::: Selected passage
Tuesday, January 26, 2010

Painful Etiquette

The other day, the Philippine Senate disproved all theories that it is an august chamber. Name-calling, mud-slinging, off-color idiotic remarks and absolute lack of contrition for apalling behavior should be grounds for removal. At least at most dining tables, the erring participant at the meal would be banished for the duration, no such luck with our elected officials. In fact, some time ago, we had a so-called President caught cheating in the elections. We didn't banish her.

In Maryknoll High School, our cooking classes were tied up with lessons on manners -- and not just table manners, mind you. We were taught the Emily Post dicta, no less. However, it puzzled us girls, how far they could be from the reality on the ground -- or, at the tables.


For example, we were taught that on the occasion when two acquaintances of different genders meet, it is the obligation of the woman to approach the gentleman as it would have been extremely inappropriately forward of the male to presume to do otherwise. It would have horrified our gentle teachers if they knew that a girl approaching a boy on any occasion would have been considered "loose" behavior for us high school denizens.
::::::
What you will do →
[1] In the etiquette post, reproduce verbatim everything from "Tuesday, January 26, 2010" down to "didn't banish her.".
[2] Answer these questions using the etiquette post:
(a) At which school were cooking classes tied to lessons on manners?
(b) Whose dicta were the students taught?
(c) What happens to the erring participant at most dining tables?
[3] Condense the paragraph of the etiquette post that begins "For example, we were taught" into a shorter version that keeps its main facts.
::: Dataset rows
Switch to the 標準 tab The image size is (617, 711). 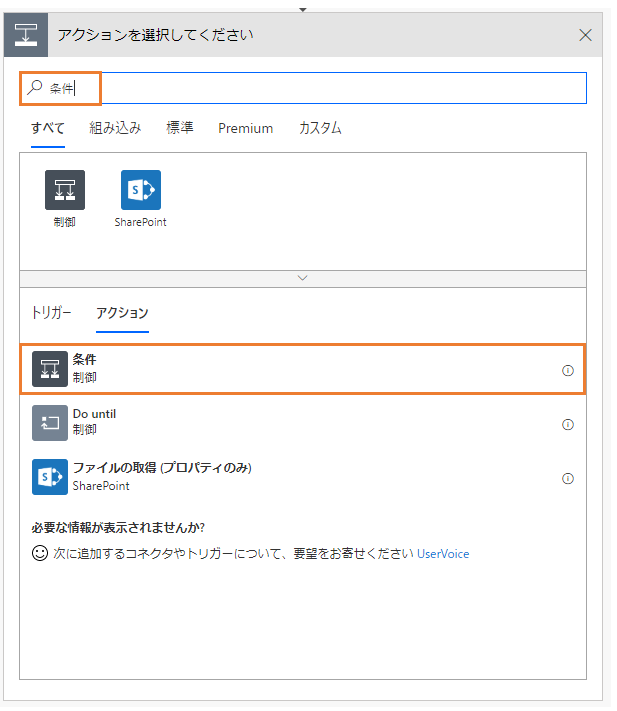pyautogui.click(x=181, y=129)
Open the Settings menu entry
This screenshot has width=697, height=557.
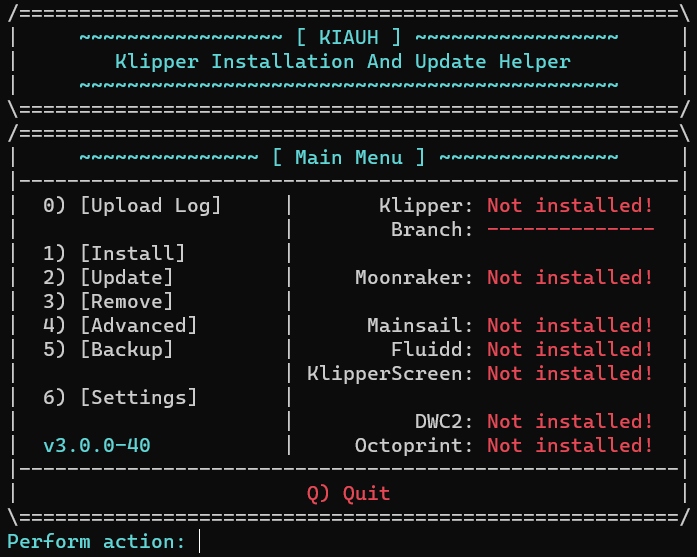coord(120,398)
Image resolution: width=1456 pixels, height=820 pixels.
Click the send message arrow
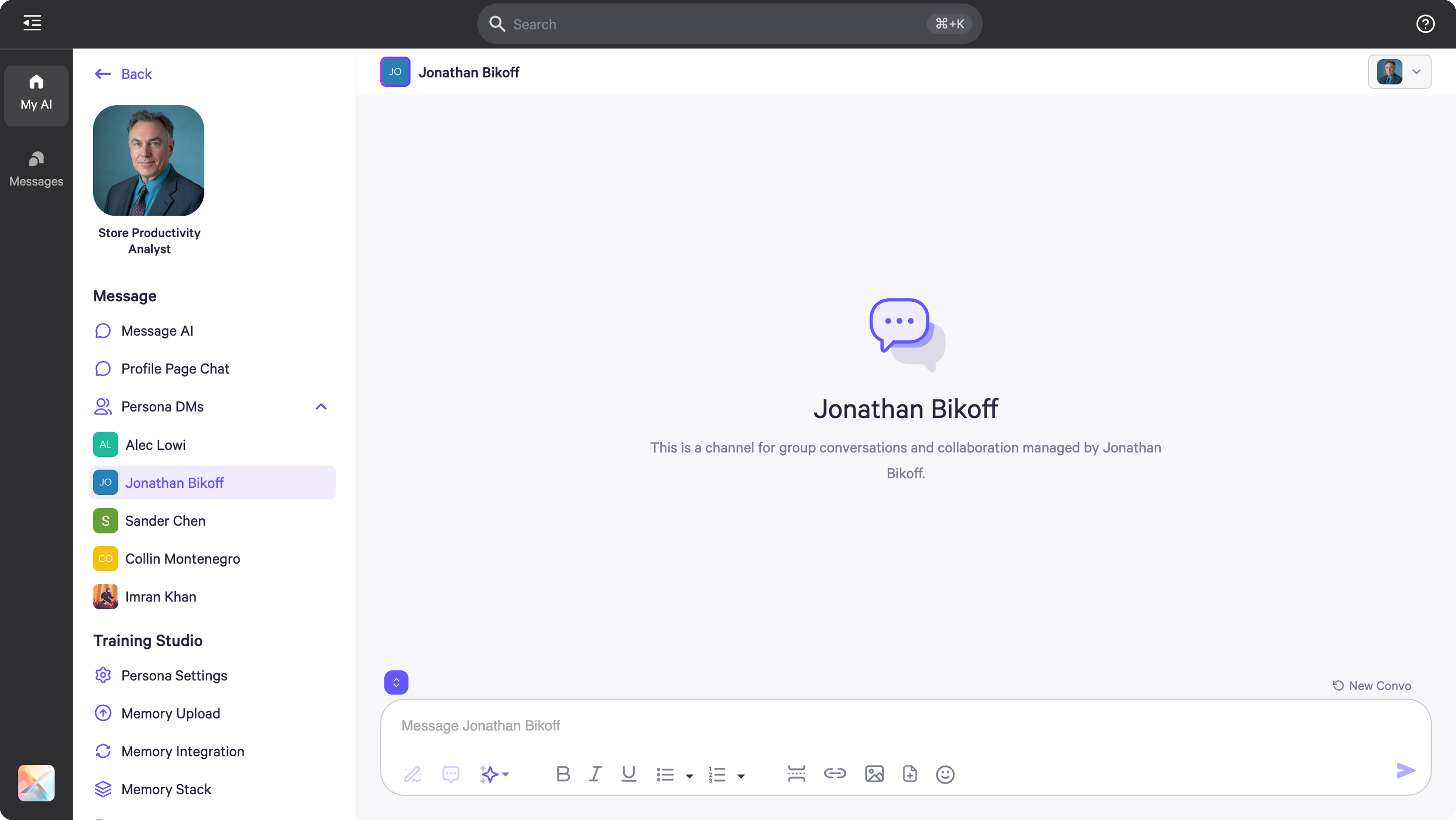[1405, 770]
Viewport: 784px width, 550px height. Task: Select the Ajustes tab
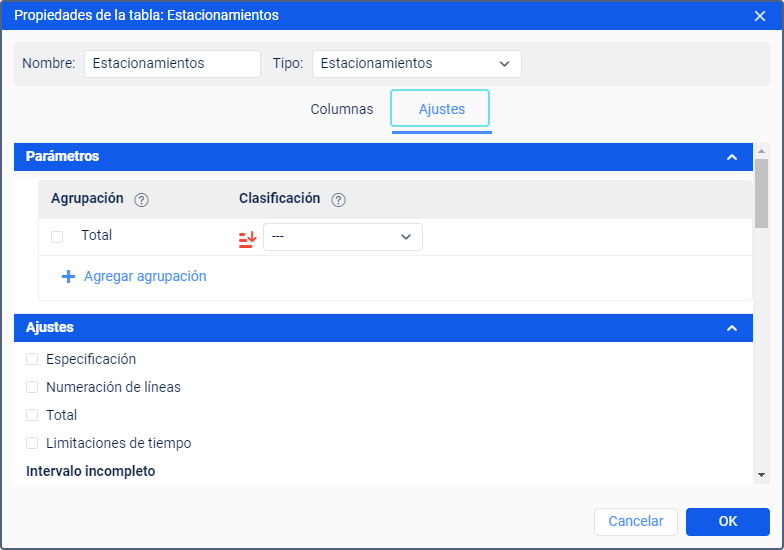441,110
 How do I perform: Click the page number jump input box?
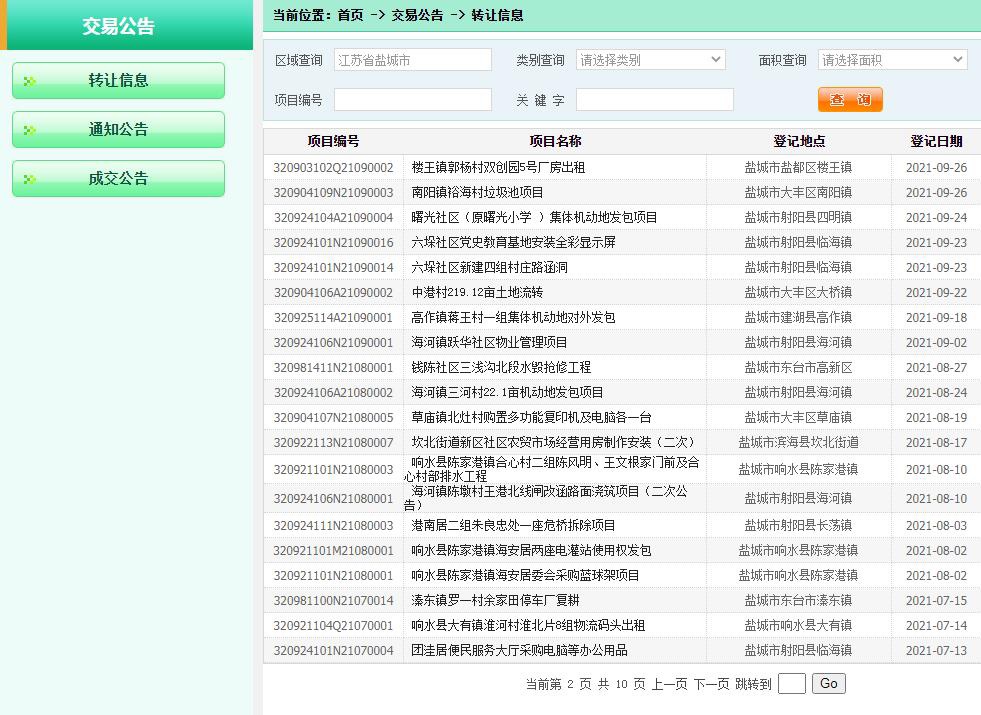click(791, 684)
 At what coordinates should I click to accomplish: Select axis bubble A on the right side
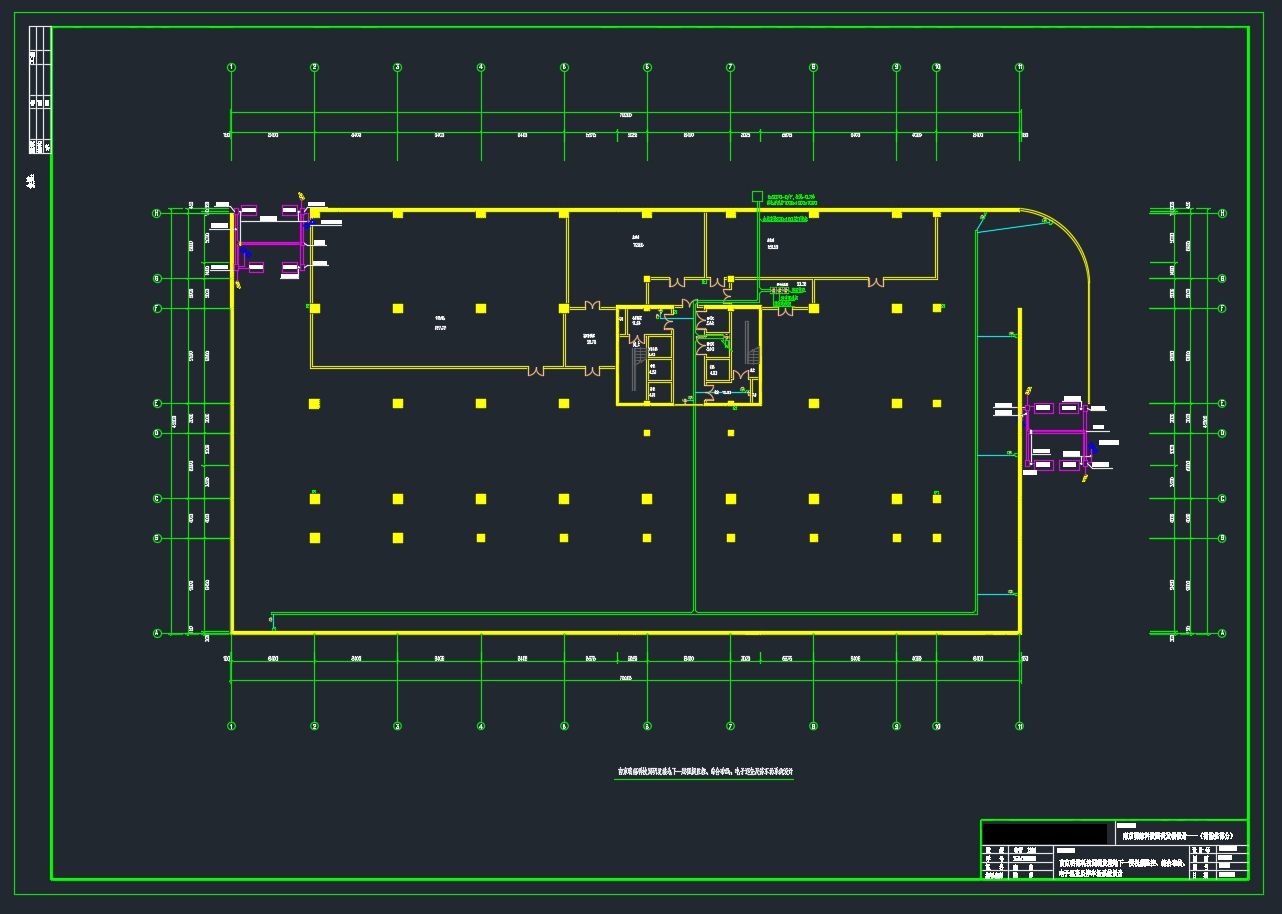pyautogui.click(x=1222, y=633)
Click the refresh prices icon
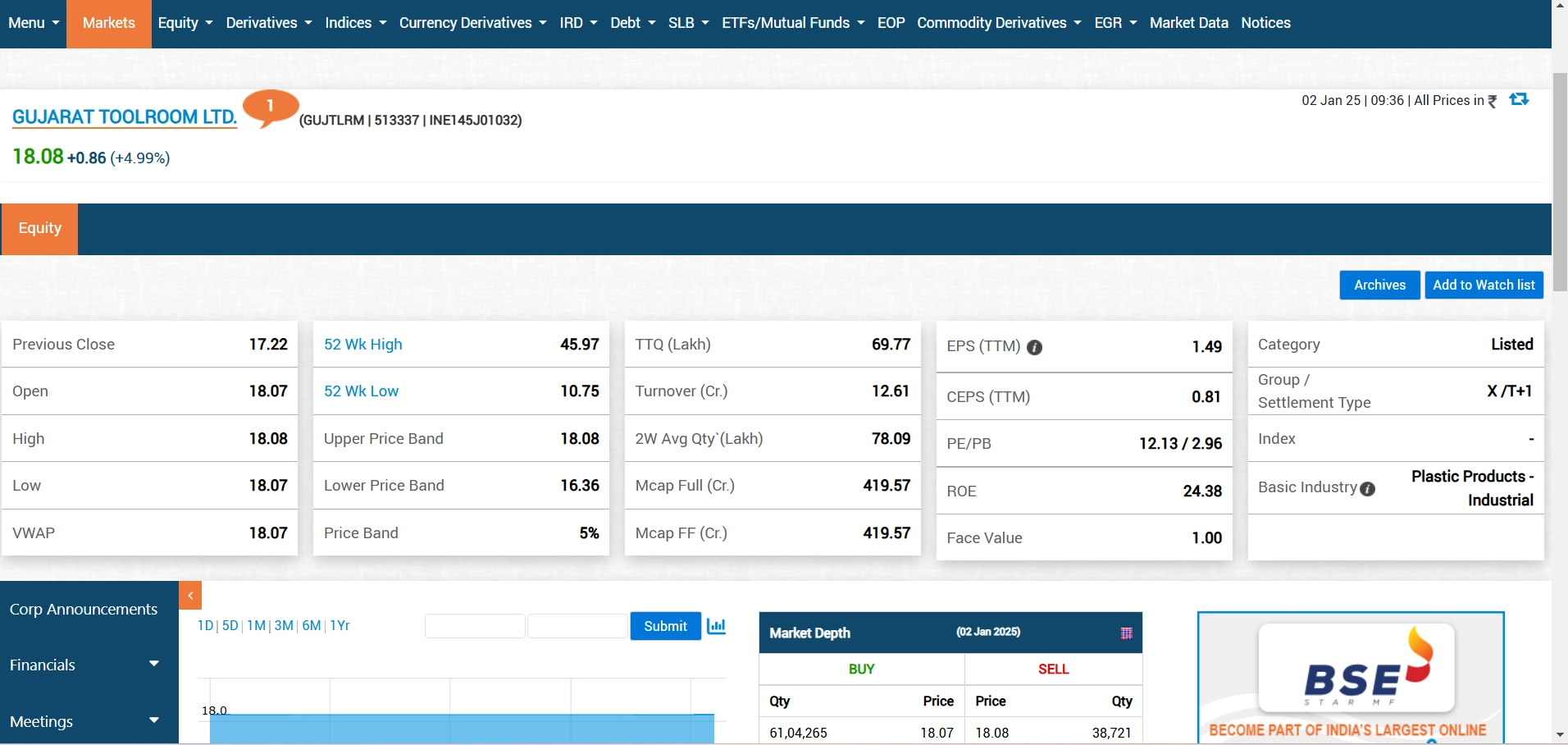The width and height of the screenshot is (1568, 745). pyautogui.click(x=1519, y=99)
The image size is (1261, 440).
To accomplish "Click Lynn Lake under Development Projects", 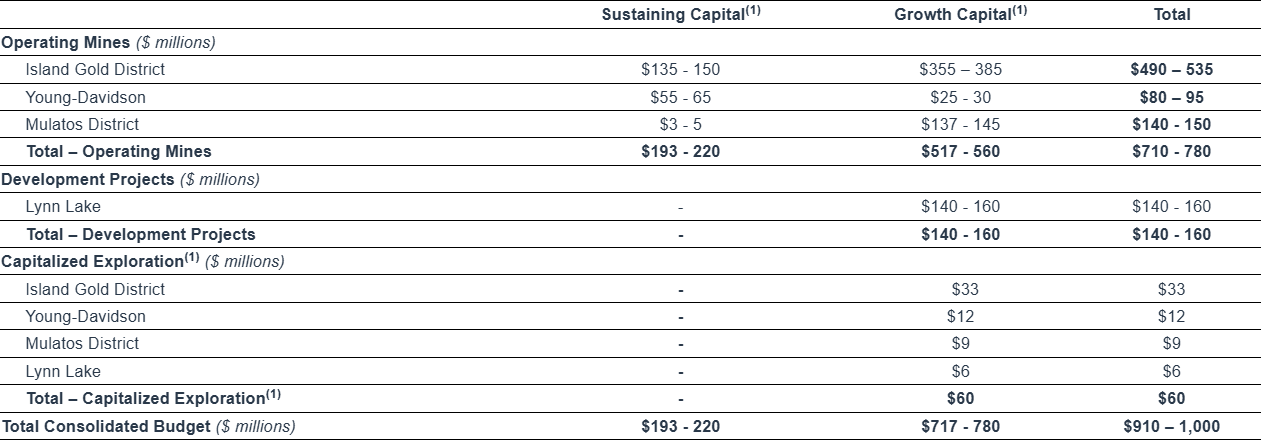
::::::
In response →
[1]
Tuesday, January 26, 2010

Painful Etiquette

The other day, the Philippine Senate disproved all theories that it is an august chamber. Name-calling, mud-slinging, off-color idiotic remarks and absolute lack of contrition for apalling behavior should be grounds for removal. At least at most dining tables, the erring participant at the meal would be banished for the duration, no such luck with our elected officials. In fact, some time ago, we had a so-called President caught cheating in the elections. We didn't banish her.

[2]
(a) Maryknoll High School.
(b) Emily Post's.
(c) The participant is banished for the duration.

[3] The girls were taught that when two acquaintances of different genders meet, the woman must approach the man, since it would be inappropriately forward for him to approach her. Among the high school students, though, a girl approaching a boy would have been seen as "loose" behavior. Their gentle teachers would have been horrified to know this.